Tuesday, January 29, 2008

Teasing Secrets from the Dead: My Investigations at America's Most Infamous Crime Scenes by Emily Craig PhD.

I found Teasing Secrets from the Dead while digging through the stack of true crime books at Half-Price books. When I saw that Kathy Reichs, writer of the Temperance Brennan books and forensic anthropologist herself, wrote an introduction to this book, I decided to pick it up and give it a try. It wasn’t bad, but I wouldn’t have enjoyed paying full price for it.

Emily Craig started out as a medical artist, drawing detailed anatomy pictures for a medical laboratory. She describes how that interest led her to switch her career path to forensic anthropology, and gives you a short section on how her training and study went. She describes the difficulty of marrying fact and intuition, of the long hours of study, and of the differences in forensic anthropology and forensic pathology. Later she describes her work as a full-time employee in Kentucky, and they types of work she does there identifying remains most often found in the back country areas. She is candid about the difficulties of matching remains with missing persons, and definitely rips those CSI blinders off. It’s a lot harder to do this job than TV might make you think. It’s gruesome work, so I don’t recommend eating while you read.

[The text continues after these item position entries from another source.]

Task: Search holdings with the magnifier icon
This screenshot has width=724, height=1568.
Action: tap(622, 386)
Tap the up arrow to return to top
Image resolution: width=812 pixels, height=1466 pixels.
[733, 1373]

Craig’s tale becomes really interesting when she gets into the chapters on the Branch Davidians in Waco, the Oklahoma City bombing, and the World Trade Center attacks. In Waco, she is the scientist who reconstructed David Koresh’s skull, and before that, the one who reconstructed the skull that showed not all the cult members died because of the fire (she found evidence of a bullet hole). In OKC, she helped rebut claims that the real bomber died in the explosion by identifying that the true owner of an extra severed limb did in fact belong to a victim who was inside the building. Her chapter on the World Trade Center was devastating and emotional, and you can tell the difficulties faced by those workers will never be truly understood by anyone not there to share their burdens. In fact, it is the one chapter where it doesn’t feel like Dr. Craig is bragging.

That is the one thing I had an issue with when reading this book. Dr. Craig’s tone was almost condescending and self-involved, especially when describing the “intuition” side of things. Another thing that was not fun to read– the constant descriptions of maggots. Seriously, yuck. Other than that, it was interesting to get a factual account of how someone becomes a forensic anthropologist and the difficulty of being in that profession.